Manufacturing is the single largest source of energy-related carbon dioxide emissions in the U.S. industrial sector. This industrial subsector, which excludes agriculture, mining, and construction, accounts for 84 percent of both industrial energy-related carbon dioxide emissions and industrial energy consumption. The table below shows estimates of energy-related carbon dioxide emissions from the manufacturing subsector in 1998, based on energy consumption statistics from EIA’s Manufacturing Energy Consumption Survey (MECS), which surveys more than 15,000 manufacturing plants every 4 years.
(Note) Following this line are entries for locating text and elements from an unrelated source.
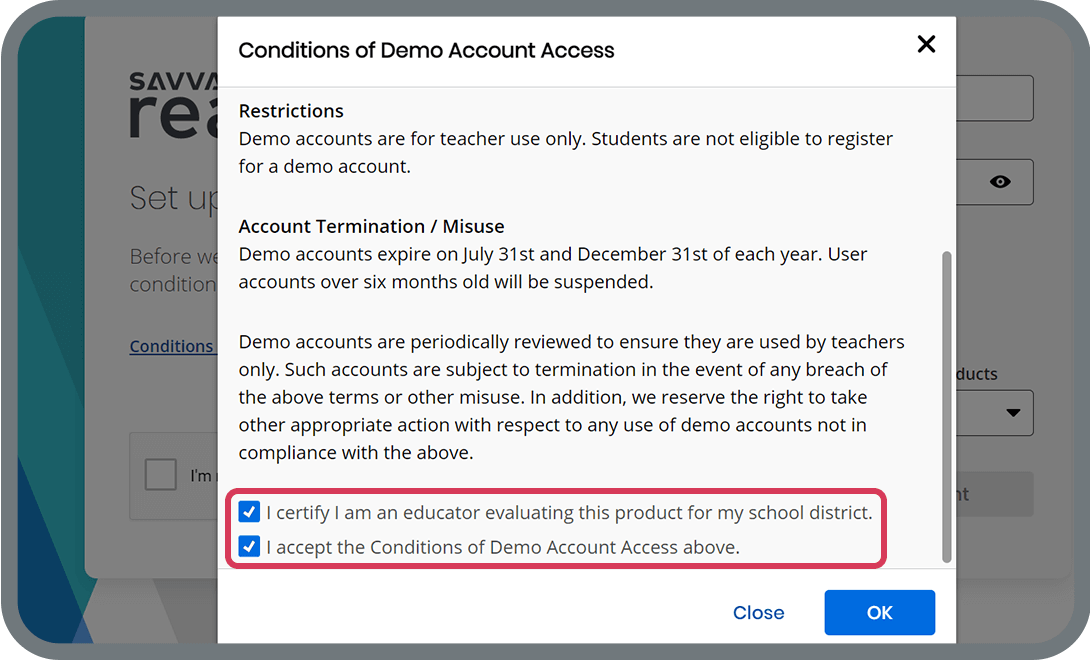This screenshot has width=1090, height=661.
Task: Click the Close text button
Action: click(758, 613)
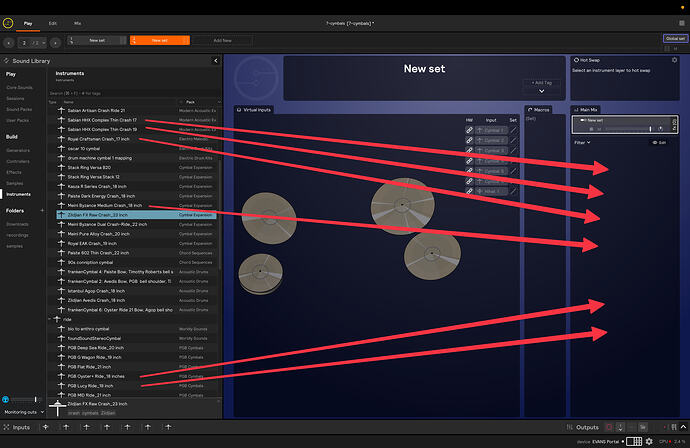Click the Add New set button
Image resolution: width=690 pixels, height=448 pixels.
(223, 40)
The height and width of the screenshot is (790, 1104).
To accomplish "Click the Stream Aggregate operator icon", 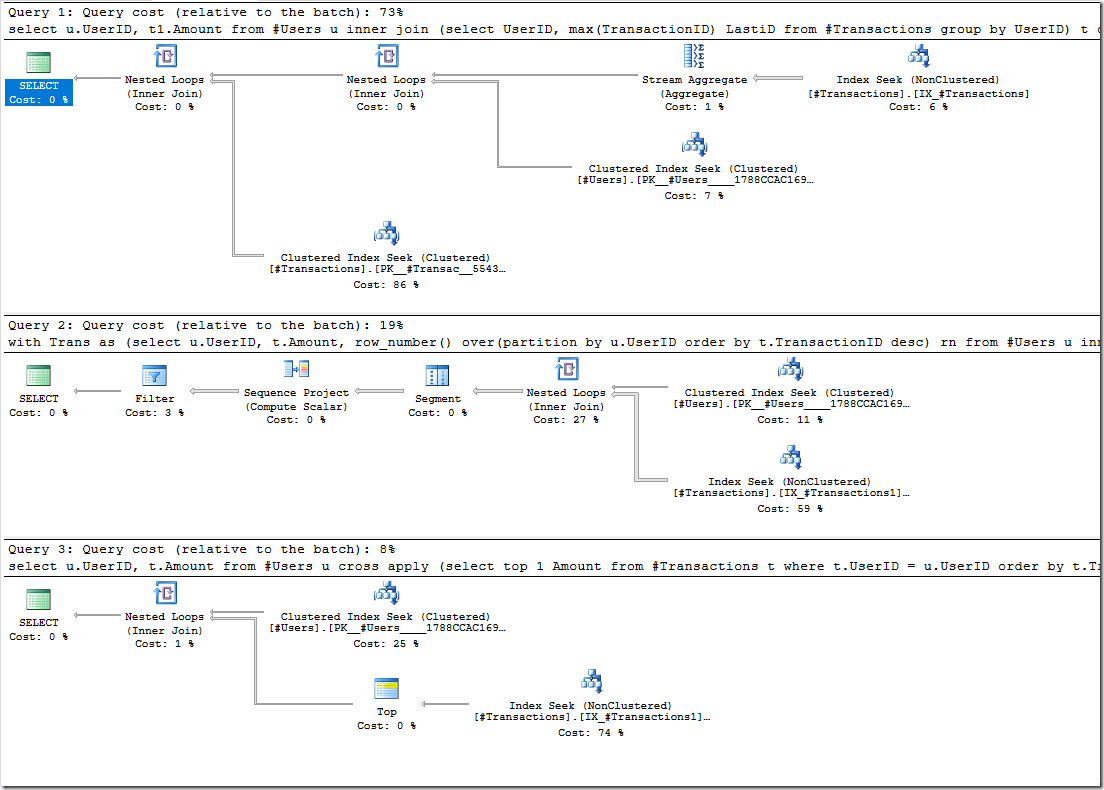I will (x=694, y=57).
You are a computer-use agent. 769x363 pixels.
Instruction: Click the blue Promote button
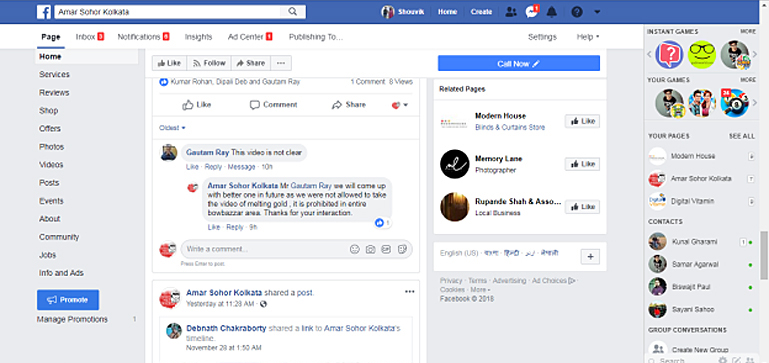(68, 300)
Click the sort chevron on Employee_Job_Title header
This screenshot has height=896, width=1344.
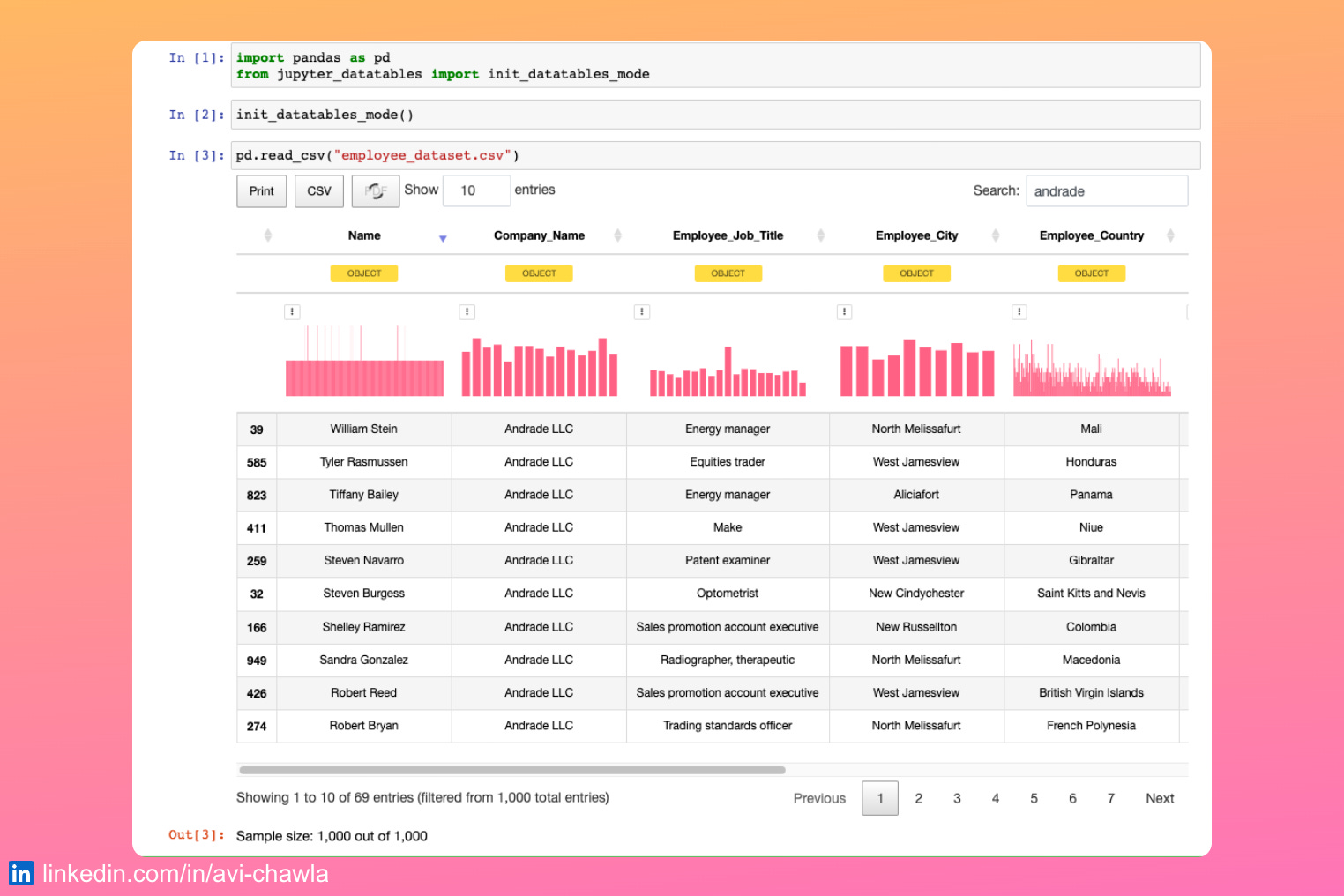pyautogui.click(x=821, y=235)
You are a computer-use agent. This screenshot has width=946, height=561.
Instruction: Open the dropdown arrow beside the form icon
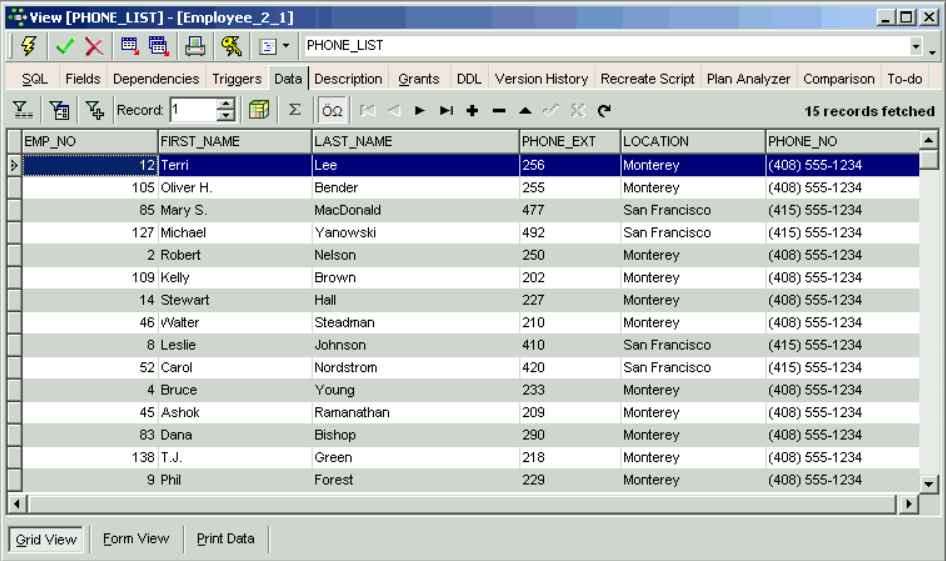click(286, 46)
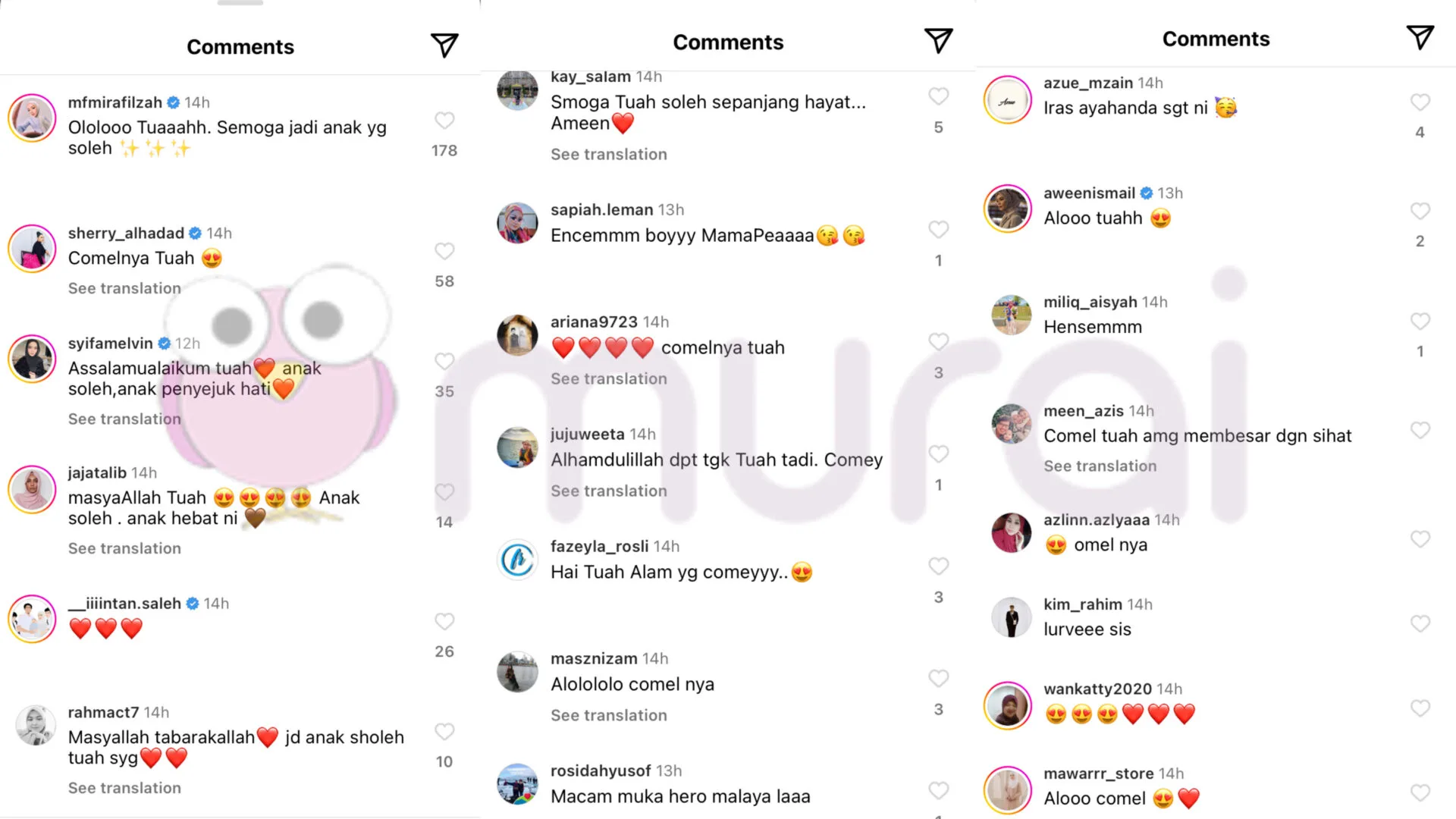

The most recent MECS data available are from the 1998 survey. The table on page 21 shows estimates of manufacturing emissions by fuel, based on statistics from the 1991, 1994, and 1998 surveys.

The 1991 MECS reported energy consumption (for fuel and nonfuel purposes) that yielded carbon dioxide emissions from the manufacturing subsector as a whole totaling 1,251.4 million metric tons. The corresponding estimate for 1998 is 1,485.8 million metric tons—an increase of 234.4 million metric tons or 18.7 percent. Over the same interval, the demand for manufacturing products (as measured by the value of shipments) increased by 36.4 percent. Therefore, the overall carbon intensity of U.S. manufacturing, measured as metric tons of carbon dioxide emitted per million 1996 dollars of product shipments, was 408.8 in 1991 but had dropped to 356.0 by 1998, a decrease of 12.9 percent.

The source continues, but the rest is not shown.